List every line in this data where the string "will" occurs.

(Pixel coordinate grounding data)
>>>>
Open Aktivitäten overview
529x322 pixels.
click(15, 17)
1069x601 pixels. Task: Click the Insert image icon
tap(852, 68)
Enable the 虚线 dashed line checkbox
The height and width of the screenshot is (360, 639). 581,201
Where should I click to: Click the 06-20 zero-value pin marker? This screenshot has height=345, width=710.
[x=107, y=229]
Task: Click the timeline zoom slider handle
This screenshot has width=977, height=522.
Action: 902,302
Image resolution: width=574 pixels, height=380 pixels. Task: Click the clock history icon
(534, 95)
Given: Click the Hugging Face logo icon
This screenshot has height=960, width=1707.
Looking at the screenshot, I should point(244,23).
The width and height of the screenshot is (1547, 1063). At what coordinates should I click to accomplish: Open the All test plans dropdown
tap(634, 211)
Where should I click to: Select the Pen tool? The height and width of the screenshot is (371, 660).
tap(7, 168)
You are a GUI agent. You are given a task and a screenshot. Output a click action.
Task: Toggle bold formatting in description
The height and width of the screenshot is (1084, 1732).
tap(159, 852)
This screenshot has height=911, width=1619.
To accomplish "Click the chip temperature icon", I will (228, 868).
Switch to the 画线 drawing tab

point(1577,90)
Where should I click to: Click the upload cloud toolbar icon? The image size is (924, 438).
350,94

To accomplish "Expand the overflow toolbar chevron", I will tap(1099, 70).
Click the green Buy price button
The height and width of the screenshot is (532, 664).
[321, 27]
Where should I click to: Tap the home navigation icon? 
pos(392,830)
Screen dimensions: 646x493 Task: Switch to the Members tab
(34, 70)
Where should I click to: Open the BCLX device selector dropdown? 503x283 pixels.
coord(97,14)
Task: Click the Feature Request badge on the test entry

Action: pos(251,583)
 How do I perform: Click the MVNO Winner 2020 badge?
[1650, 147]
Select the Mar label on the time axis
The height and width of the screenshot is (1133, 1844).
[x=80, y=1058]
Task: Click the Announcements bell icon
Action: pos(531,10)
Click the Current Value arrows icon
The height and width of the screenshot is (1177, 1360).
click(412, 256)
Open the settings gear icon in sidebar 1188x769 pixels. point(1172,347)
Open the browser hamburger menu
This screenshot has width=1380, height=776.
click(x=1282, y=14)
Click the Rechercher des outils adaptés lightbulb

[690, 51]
<<<<
## EXERCISE OUTPUT
To accomplish "Click the chip temperature icon", I will (228, 868).
To accomplish "Expand the overflow toolbar chevron", I will tap(1099, 70).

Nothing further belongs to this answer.